Is the role of the press to reflect, or to change, society? Is it a good sign, or a bad one, that the public distrusts journalists? Is newspaper publishing a business or a service? Is there room for more reporting of 'good news'? And what, while we are about it, is truth?
These questions generated lively discussion at an international media forum co-sponsored by the Australian Press Council and the International Communications Forum in Sydney last March.
Welcoming journalists, editors, publishers and commentators from around Australia and the world, the chairman of the Press Council, Professor David Flint, quoted Mahatma Gandhi: 'An uncontrolled pen serves but to destroy. If control is from without, it proves more poisonous than want of control. It can be profitable only when exercised from within.'
Or, in other words, from Lange Powell, another member of the Press Council: 'The issue is not whether the media should stir up the mud, but at what point does this cease to be useful and become self-indulgent.'
And how to know this point? Sir Zelman Cowan, former Governor-General of Australia and former chairman of the British Press Council, answered in one word: 'Judgement'.
The first sessions of the forum focussed on the media's role in intercommunal relations. Zaki Badawi, chairman of the Imams and Mosques of the UK, attacked the tendency of the British press to play on 'Islamophobia'. He recalled being asked by a radio journalist to suggest a Muslim to comment on the Salman Rushdie controversy, only to have his nominee rejected on the grounds that his views were too balanced.

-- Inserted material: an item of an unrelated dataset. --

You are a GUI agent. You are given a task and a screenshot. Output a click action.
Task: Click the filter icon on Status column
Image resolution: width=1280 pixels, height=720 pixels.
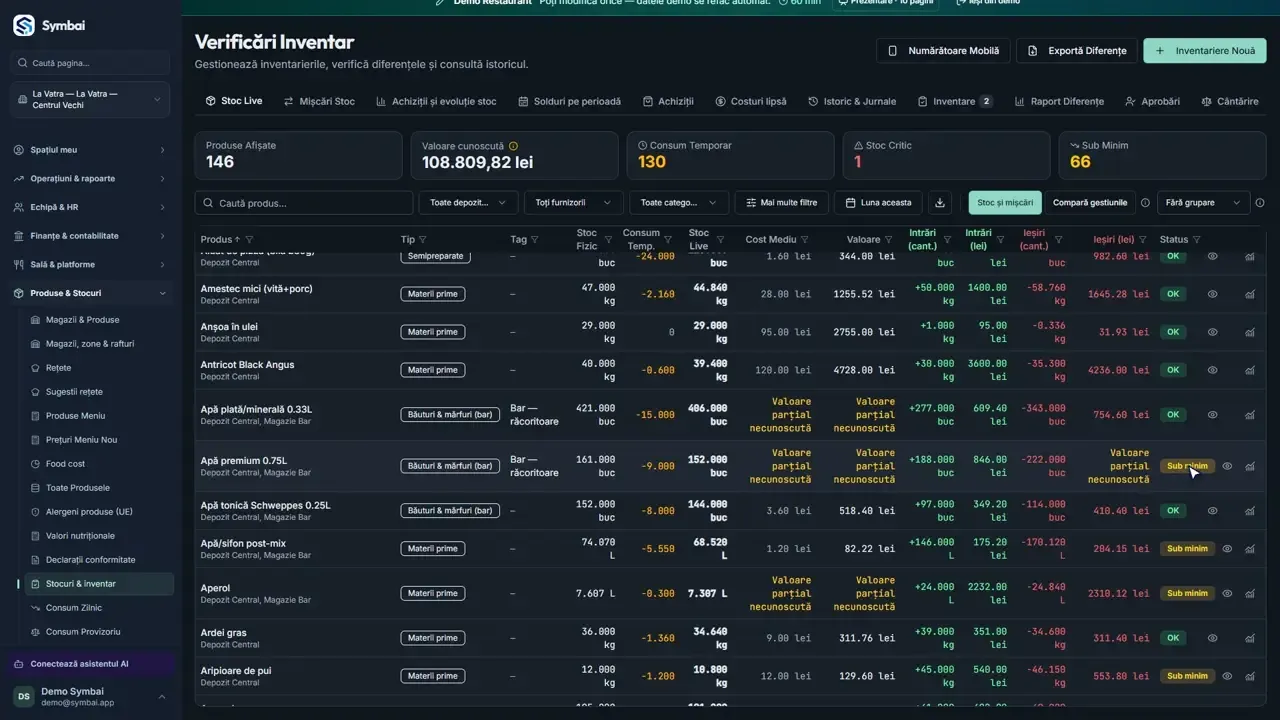pyautogui.click(x=1197, y=240)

Indian author and journalist Rajmohan Gandhi gave two incidents where the Indian press had helped to ease intercommunal tensions, and one where a newspaper had inflamed them. 'As a responsible writer,' he said, 'I have a duty not only to present what is being said fairly but also to do something to reduce the hatred and possibilities of violence, at least to promote dialogue.'
Discussion turned to the case of Pauline Hanson, a backbench independent member of the federal parliament whose outspoken prejudices on race and immigration had received considerable coverage, particularly on talk-back radio. Hanson, maintained the deputy chairman of the New South Wales Ethnic Affairs Commission, Ross Tzannes, had been a 'media creation'.

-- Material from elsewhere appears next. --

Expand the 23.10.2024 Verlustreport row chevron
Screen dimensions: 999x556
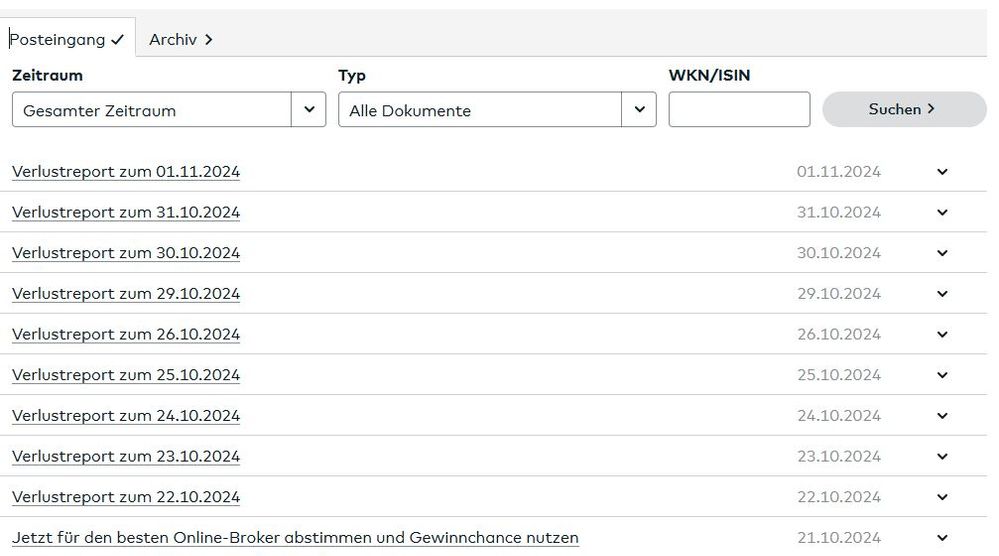coord(942,456)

The mainstream press, countered Peter Charlton of Brisbane's Courier-Mail, had taken an ethical and sensible stance in the debate. Ian Hicks, Deputy Editor of the Sydney Morning Herald, described how his paper had published a rare front-page editorial confronting the distortions of Hanson's claims. 'The antiseptic of disclosure was applied to the venomous and noxious nostrums she provoked.'
'The press should be an irritant,' maintained Richard Walsh, a founder of Oz magazine and now Chairman of Australian Consolidated Press International. 'The truth is we don't stir as much as we want to' because of the fear that 'in exploring some issues'- such as the race debate- 'we will arouse prejudice and paint a picture we don't like of ourselves'. He argued that it was better to bring these issues out, confront them and come 'to grips with the rights and wrongs involved'.
Other sessions focussed on the role of the press in Eastern Europe; the responsibilities of newspaper publishers (addressed by John B Fairfax, who has large holdings in Australia's rural and regional press); and the need for balanced reporting.
Jan Pieklo, who covered the Bosnian war for the Polish media, launched a discussion on war-reporting. He criticized foreign correspondents in the Balkans for sensationalism, oversimplification and 'Sarajevo-centredness'. Others spoke of the difficulties they had faced in covering conflicts overseas.
Pamela Bone devoted her column in The Age on 3 April to the forum. 'I believe the media have an obligation to raise people's sights, not lower them,' she wrote. ' "Why should the media be better than society as a whole?" a French journalist, Bernard Margueritte, asked the forum. Because it has the power it has, it should try."